Extrait à lire ->
※
Montréal, 15 avril 2016 – Alors que le Canada traverse une des pires crises de suicide de son histoire, le gouvernement fédéral vient de déposer son Projet de loi C-14 qui propose de légaliser à la fois l’euthanasie et le suicide assisté partout au Canada, encore sous le pseudonyme « aide médicale à mourir ». La valse des mots continue alors qu’on écorche encore les soins palliatifs en présentant « l’aide médicale à mourir » comme l’alternative à une mort souffrante et intolérable.
D’entrée de jeu, le projet de loi établit clairement la gravité de ce que notre société s’apprête à accepter : il modifie le Code criminel pour « créer des exemptions à l’égard des infractions d’homicide coupable, d’aide au suicide et d’administration d’une substance délétère, dans le but de permettre aux médecins et aux infirmiers praticiens de fournir l’aide médicale à mourir et aux pharmaciens ainsi qu’à d’autres personnes de leur porter assistance à cette occasion ».
※
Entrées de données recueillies
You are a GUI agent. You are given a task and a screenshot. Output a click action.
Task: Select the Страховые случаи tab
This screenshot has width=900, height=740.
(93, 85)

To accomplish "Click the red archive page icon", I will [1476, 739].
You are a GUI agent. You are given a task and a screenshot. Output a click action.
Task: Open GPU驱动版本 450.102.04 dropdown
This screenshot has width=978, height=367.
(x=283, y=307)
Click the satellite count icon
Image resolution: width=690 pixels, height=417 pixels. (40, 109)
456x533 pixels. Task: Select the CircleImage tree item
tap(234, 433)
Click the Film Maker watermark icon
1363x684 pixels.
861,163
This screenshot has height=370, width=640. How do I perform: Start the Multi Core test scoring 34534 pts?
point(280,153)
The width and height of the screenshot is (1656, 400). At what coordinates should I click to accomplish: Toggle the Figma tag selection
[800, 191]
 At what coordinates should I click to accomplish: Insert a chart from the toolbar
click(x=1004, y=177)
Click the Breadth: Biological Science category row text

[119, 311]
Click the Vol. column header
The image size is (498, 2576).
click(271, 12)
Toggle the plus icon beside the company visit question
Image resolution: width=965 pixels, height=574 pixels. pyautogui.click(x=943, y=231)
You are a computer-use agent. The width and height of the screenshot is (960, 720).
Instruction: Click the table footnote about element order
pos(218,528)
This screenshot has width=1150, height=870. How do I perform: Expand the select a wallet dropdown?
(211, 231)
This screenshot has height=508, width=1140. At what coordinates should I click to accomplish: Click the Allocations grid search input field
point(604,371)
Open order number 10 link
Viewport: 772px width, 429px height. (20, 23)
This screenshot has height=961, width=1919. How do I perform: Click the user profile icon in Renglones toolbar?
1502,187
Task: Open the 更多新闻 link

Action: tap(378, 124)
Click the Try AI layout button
※
Consigne de travail ->
Rédigez la suite du texte sur le projet de loi C-14 et l'aide médicale à mourir, à partir de la fin de l'extrait à lire. Ces données proviennent d'une autre source que l'extrait.

Réponse attendue ->
Ces personnes ne seraient pas tenues criminellement responsables si elles devaient commettre une euthanasie ou aider un patient à se suicider. Pas plus que les personnes aidant le médecin ou l’infirmier praticien ou « quiconque fait quelque chose, à la demande expresse d’une autre personne, en vue d’aider celle-ci à s’administrer la substance qui a été prescrite pour elle dans le cadre de la prestation de l’aide médicale à mourir ». Tout citoyen et toute citoyenne pourra donc, sans craindre de poursuites judiciaires, aider une autre personne à se suicider si son état correspond aux critères établis par la loi: un parent, un ami, un frère, une sœur, etc.
Sans surprise, les personnes qui souffrent ne seront pas obligées d’être en fin de vie pour avoir accès au suicide assisté. On devra seulement reconnaître que leur « mort naturelle [est] devenue raisonnablement prévisible, [ce qui veut dire que ce n’est] pas nécessaire d’avoir une proximité précise de la mort ». Aux dernières nouvelles, il nous semble que toute mort est raisonnablement prévisible.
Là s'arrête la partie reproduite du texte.